4.2.1. Nach § 13 Abs.3 AVG 1991 berechtigen Formgebrechen schriftlicher Anbringen, wie etwa auch das Fehlen einer Unterschrift, an sich die Behörde noch nicht zur Zurückweisung; sie hat deren Behebung von Amts wegen zu veranlassen und kann dem Einschreiter die Behebung des Formgebrechens mit der Wirkung auftragen, daß das Anbringen nach fruchtlosem Ablauf einer gleichzeitig zu bestimmenden Frist nicht mehr berücksichtigt wird. Zu Recht weist der Berufungswerber hier sinngemäß auf ein verbesserungsfähiges Formgebrechen hin. Somit ist eine Bevollmächtigung an eine juristische Person und an eine Personengesellschaft des Handelsrechtes nach den Bestimmungen des bürgerlichen Rechts zulässig (vgl Entscheidung des OGH vom 5.9.1972, 4 Ob 565/72, EvBl 1973/25), sodaß lediglich ein Widerspruch zu § 10 Abs.1 AVG, also einer Formvorschrift des Verwaltungsverfahrensgesetzes, vorliegt.

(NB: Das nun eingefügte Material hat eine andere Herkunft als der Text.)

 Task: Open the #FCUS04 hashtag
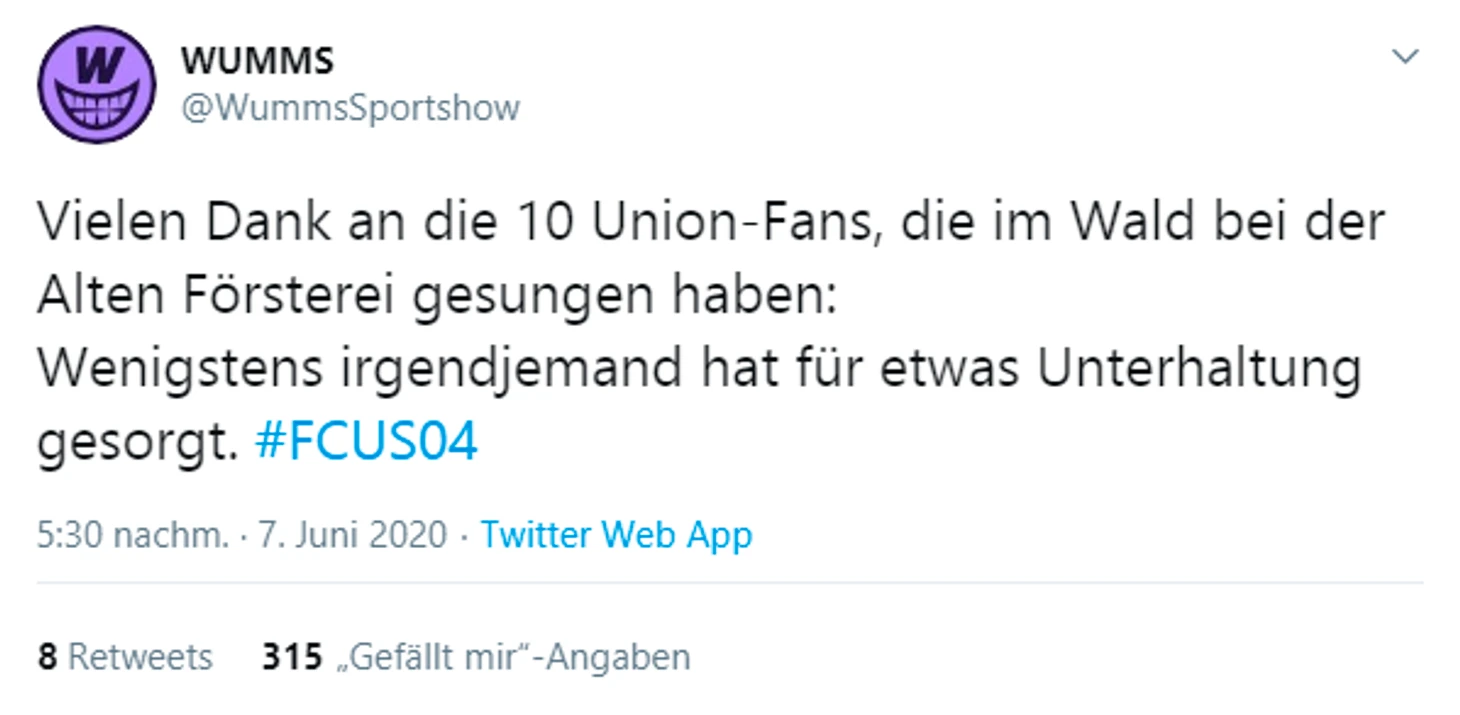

Ein solcher Widerspruch zu der Vorschrift des § 10 Abs 1 AVG 1991 stellt ein Formgebrechen eines schriftlichen Anbringens iS einer Ergänzungsbedürftigkeit der Eingabe selbst dar, ist doch der Begriff des Formgebrechens, da den Verwaltungsverfahrensgesetzen jeglicher Formalismus fremd ist, weit auszulegen und in diesem Sinne das Vorliegen eines Formgebrechens zu bejahen. Der Sinn der Verfahrensvorschrift ist ja darin gelegen, eine den rechtsstaatlichen Erfordernissen entsprechende Durchsetzung der materiellen Rechte der Partei zu gewährleisten, nicht aber darin, durch Formvorschriften die Durchsetzung dieser Rechte in größerem Maß als unbedingt erforderlich einzuschränken.

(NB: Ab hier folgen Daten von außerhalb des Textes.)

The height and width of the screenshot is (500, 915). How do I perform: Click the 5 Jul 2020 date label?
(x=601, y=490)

Ist aber das Fehlen einer Unterschrift oder einer Vollmacht als verbesserungsfähig anzusehen (vgl. Erk Slg 5434(A)/1960), dann ist es auch zulässig, ein nach den Verfahrensvorschriften nicht zulässiges Einschreiten einer juristischen Person als Bevollmächtigter als verbesserungsfähiges Formgebrechen zu werten. In Wahrheit ist nämlich die Berufung (hier der Einspruch) als nicht unterschrieben zu werten, da sie weder die Unterschrift des Machtgebers noch die einer zur Vertretung legitimierten Person trägt; sie ist daher zur Verbesserung zurückzustellen.

Da aufgrund der dargelegten Erwägungen im Berufungsfall die Erstbehörde nicht mit einer sofortigen Zurückweisung der Berufung hätte vorgehen dürfen, vielmehr der Berufungswerber gemäß § 13 Abs 3 AVG 1991 zur Verbesserung aufzufordern ist und gegebenenfalls in der Folge in die Sachentscheidung einzutreten sein wird. Dieser Bescheid war mit einer inhaltlichen Rechtswidrigkeit belastet, weshalb er, ohne damit jedoch auch eine Verfahrenseinstellung zu verbinden, aufzuheben war (vgl.VwGH 83/05/0073 [verst. Senat] Slg.Nr.

11633).

4.3. Konkret wird die Erstbehörde daher zu prüfen haben, ob hier ein Vollmachtsverhältnis vorliegt und in der Folge wird sie entweder ein ordentliches Verfahren einzuleiten oder abermals zurückzuweisen haben.

Rechtsmittelbelehrung:

Gegen diesen Bescheid ist eine weitere Berufung unzulässig.

Hinweis:

Gegen diesen Bescheid kann innerhalb von sechs Wochen ab der Zustellung eine Beschwerde beim Verfassungsgerichtshof oder beim Verwaltungsgerichtshof erhoben werden; diese muß - von den gesetzlichen Ausnahmen abgesehen - jeweils von einem Rechtsanwalt unterschrieben sein.